> _REQUIRED WORK_
Tell me, please, how many lines in the records below include the word "Power". Give no more than the number.

•••••

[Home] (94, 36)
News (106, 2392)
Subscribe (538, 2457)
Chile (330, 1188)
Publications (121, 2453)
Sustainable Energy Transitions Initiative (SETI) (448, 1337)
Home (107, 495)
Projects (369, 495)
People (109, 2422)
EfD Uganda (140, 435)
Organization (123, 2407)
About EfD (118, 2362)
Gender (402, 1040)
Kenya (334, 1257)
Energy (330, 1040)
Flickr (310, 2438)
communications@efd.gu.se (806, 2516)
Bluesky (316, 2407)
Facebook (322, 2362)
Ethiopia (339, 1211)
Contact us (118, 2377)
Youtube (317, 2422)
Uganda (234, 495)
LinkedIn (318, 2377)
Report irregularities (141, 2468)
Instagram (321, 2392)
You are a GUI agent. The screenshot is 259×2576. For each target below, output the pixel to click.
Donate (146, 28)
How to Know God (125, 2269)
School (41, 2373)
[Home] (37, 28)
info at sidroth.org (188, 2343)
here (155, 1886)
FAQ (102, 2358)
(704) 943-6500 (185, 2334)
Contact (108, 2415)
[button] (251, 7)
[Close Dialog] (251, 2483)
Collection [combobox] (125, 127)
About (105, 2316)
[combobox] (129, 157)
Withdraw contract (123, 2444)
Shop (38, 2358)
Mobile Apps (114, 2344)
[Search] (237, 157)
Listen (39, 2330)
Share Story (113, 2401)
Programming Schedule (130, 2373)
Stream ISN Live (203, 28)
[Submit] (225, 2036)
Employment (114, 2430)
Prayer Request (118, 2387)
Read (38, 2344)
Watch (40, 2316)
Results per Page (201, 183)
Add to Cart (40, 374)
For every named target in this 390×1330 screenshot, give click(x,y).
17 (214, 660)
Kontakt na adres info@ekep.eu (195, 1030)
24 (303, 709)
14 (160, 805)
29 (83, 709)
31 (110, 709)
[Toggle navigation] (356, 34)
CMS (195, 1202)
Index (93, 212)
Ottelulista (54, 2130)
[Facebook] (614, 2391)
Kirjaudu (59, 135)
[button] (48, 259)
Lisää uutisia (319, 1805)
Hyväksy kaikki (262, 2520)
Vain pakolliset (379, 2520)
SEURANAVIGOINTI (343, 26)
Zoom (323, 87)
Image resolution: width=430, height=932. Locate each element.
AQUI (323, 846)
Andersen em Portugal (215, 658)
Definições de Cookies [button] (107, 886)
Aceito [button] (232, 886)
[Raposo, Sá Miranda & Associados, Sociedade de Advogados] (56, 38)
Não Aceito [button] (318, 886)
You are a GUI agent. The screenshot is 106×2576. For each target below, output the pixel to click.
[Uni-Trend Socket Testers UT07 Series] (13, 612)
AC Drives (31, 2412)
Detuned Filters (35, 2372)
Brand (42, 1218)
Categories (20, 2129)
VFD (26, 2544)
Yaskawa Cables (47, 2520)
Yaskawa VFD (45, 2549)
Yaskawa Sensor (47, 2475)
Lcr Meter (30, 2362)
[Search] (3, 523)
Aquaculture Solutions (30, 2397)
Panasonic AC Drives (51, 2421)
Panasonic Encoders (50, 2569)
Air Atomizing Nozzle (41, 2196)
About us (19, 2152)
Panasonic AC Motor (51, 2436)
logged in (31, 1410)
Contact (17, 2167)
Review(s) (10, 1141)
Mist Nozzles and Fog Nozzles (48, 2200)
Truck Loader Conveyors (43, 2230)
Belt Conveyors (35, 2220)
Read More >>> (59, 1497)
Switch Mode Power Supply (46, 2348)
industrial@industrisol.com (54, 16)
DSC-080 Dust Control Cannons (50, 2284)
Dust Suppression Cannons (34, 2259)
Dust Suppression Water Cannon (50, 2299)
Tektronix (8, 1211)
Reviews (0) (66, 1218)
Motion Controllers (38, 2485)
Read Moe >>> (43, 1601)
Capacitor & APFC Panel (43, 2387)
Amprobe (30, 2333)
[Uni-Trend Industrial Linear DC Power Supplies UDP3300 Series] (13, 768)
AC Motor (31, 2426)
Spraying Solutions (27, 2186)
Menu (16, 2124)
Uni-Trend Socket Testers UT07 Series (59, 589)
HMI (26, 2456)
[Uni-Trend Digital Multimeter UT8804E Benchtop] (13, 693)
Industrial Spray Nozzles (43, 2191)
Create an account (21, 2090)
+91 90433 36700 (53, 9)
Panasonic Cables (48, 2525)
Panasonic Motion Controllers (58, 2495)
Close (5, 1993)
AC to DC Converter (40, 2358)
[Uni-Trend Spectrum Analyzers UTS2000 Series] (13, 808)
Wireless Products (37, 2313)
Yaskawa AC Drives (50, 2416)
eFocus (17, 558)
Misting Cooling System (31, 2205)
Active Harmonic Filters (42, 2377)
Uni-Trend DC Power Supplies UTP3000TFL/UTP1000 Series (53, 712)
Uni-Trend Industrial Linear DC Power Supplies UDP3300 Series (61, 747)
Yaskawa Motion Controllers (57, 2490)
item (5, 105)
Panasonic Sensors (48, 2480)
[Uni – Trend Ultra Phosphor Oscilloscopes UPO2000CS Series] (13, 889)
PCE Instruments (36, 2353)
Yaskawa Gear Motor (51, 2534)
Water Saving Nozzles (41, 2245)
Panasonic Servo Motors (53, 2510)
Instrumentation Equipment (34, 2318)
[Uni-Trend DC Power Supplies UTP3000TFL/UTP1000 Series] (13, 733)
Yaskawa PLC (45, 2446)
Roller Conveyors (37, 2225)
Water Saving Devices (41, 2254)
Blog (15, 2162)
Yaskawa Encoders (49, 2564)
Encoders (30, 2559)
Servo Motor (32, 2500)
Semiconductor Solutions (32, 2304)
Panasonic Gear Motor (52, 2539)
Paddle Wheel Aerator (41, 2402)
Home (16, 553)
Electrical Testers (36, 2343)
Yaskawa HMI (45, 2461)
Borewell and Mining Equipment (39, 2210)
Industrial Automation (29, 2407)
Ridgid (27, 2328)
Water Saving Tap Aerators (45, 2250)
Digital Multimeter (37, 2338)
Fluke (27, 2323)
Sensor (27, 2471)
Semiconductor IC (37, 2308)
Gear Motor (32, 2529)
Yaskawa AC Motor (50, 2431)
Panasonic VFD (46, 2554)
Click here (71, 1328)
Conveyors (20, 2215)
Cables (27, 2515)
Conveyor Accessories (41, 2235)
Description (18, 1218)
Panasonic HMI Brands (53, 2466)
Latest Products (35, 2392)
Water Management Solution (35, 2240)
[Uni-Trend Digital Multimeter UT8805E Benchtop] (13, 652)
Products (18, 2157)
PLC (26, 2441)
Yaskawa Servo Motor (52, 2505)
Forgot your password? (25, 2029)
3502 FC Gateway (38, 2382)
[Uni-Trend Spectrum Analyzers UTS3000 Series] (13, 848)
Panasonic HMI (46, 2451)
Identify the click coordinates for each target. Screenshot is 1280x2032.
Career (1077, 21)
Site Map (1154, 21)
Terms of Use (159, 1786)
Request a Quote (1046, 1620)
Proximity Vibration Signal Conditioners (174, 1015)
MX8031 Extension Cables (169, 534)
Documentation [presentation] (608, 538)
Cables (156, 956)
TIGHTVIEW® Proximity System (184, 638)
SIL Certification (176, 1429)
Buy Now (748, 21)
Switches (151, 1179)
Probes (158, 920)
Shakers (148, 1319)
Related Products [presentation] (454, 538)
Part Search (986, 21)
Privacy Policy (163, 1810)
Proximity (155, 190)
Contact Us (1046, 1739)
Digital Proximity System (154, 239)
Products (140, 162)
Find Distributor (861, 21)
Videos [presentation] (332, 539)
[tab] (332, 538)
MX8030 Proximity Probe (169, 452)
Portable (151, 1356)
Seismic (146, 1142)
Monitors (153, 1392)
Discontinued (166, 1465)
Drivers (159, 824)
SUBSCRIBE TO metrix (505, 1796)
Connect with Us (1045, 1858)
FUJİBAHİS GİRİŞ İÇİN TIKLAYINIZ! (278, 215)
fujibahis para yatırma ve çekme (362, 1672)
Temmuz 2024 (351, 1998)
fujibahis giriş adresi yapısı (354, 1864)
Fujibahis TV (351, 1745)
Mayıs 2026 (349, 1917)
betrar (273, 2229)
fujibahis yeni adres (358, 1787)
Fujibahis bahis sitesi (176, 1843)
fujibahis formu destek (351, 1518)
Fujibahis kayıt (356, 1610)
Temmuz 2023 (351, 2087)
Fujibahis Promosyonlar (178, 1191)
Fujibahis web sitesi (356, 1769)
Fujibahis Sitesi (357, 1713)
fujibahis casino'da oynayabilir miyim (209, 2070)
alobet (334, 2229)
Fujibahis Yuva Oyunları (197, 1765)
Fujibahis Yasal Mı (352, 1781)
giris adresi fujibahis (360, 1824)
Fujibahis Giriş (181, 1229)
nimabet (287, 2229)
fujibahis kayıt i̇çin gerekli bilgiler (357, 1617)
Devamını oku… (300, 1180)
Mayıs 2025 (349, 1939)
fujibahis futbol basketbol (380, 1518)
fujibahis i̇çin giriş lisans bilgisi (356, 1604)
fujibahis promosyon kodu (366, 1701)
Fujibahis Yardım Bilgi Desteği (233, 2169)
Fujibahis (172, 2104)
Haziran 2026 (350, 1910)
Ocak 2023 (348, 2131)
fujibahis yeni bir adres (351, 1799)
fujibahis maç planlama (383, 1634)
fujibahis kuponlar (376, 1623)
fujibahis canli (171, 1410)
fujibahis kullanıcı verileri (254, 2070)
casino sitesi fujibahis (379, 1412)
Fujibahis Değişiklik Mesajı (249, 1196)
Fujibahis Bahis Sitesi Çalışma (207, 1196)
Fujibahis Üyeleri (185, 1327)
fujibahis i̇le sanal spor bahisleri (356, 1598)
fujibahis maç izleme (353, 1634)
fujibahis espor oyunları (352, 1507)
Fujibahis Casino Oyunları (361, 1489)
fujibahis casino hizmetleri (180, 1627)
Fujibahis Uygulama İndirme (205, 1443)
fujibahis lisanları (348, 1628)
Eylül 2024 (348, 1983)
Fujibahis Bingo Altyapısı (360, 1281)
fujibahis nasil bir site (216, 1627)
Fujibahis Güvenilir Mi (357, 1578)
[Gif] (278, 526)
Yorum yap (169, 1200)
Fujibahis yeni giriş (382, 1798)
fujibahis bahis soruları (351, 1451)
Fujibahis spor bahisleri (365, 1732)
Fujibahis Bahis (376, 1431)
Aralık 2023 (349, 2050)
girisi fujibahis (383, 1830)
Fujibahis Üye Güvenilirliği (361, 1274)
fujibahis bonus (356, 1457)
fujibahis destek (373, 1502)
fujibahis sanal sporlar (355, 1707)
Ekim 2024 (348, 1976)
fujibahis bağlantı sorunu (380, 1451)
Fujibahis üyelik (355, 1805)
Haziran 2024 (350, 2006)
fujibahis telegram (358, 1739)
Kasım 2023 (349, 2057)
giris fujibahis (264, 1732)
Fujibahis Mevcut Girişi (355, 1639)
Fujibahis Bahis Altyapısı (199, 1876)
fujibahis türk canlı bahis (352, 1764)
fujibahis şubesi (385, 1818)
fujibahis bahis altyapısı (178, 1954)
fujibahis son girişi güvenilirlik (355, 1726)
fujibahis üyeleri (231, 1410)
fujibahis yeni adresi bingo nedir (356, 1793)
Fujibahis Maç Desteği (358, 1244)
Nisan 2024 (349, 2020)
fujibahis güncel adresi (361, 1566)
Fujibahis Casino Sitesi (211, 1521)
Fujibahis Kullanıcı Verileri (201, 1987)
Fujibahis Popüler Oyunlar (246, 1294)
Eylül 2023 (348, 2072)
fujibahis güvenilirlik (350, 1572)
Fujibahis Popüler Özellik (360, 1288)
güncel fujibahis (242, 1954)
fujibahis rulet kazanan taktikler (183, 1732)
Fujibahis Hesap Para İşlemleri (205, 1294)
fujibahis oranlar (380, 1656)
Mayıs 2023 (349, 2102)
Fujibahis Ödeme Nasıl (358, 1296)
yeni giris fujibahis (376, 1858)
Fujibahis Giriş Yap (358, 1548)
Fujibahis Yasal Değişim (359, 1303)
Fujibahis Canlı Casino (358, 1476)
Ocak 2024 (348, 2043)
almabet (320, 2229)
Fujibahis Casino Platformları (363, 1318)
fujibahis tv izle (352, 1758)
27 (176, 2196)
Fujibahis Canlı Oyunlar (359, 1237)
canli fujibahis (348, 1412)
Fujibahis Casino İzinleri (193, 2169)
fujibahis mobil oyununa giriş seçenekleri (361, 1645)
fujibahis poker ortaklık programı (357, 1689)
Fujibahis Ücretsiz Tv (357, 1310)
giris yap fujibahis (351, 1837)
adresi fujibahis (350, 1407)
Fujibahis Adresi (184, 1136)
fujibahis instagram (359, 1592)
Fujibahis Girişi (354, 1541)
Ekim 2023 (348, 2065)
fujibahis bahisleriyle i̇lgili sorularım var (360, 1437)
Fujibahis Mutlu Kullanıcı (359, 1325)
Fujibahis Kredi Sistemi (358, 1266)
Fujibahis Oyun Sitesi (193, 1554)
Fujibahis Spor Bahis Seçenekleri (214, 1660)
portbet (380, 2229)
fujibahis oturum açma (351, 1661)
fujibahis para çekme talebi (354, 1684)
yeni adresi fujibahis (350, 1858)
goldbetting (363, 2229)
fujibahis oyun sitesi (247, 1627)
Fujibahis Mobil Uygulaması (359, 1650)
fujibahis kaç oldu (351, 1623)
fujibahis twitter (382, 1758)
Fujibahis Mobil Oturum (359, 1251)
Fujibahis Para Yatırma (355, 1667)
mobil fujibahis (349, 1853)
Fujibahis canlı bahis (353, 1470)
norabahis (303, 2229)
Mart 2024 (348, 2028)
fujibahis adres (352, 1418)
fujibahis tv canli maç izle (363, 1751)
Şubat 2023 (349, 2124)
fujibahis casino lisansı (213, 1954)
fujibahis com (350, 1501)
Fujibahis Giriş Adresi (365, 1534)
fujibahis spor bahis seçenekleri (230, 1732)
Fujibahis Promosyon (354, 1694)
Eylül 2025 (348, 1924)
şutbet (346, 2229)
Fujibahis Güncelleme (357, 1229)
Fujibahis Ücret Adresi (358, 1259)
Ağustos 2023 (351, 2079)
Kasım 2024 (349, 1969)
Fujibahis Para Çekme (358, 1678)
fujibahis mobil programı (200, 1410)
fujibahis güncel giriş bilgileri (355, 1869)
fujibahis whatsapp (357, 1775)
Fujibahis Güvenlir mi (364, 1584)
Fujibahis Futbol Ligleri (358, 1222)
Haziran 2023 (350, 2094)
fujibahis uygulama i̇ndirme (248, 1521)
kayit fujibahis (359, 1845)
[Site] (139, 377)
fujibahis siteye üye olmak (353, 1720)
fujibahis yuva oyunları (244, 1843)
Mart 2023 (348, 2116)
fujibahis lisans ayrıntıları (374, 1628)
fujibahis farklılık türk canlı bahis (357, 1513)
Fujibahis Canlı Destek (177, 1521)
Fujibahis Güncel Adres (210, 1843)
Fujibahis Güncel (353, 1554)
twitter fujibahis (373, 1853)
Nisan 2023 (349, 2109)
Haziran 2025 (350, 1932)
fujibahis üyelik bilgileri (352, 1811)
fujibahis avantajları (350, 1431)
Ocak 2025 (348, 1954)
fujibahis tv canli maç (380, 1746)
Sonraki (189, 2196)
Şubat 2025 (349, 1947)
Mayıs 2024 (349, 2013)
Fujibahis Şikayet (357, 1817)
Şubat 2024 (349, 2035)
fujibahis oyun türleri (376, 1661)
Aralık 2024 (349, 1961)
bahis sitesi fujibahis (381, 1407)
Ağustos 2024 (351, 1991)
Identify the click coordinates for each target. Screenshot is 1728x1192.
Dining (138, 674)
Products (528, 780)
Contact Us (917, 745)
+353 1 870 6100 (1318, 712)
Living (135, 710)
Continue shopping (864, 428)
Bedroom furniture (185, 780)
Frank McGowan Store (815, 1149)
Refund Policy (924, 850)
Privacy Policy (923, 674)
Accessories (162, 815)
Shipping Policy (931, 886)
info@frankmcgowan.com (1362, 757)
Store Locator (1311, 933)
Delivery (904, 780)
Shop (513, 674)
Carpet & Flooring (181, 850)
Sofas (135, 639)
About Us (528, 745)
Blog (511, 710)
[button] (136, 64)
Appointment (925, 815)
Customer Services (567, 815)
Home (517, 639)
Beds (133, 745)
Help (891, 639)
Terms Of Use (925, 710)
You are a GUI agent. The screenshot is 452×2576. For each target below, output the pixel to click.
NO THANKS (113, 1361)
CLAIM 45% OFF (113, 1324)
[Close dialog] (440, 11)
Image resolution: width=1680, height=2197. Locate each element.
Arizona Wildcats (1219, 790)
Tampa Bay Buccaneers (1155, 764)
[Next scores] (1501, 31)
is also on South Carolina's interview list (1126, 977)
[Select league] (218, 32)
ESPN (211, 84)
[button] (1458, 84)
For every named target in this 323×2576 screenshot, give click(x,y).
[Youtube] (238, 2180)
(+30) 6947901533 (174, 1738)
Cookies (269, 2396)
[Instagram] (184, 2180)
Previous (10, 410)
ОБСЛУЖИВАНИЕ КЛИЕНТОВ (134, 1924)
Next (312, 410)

•••••

> _RESULT OF THIS EXERCISE_
5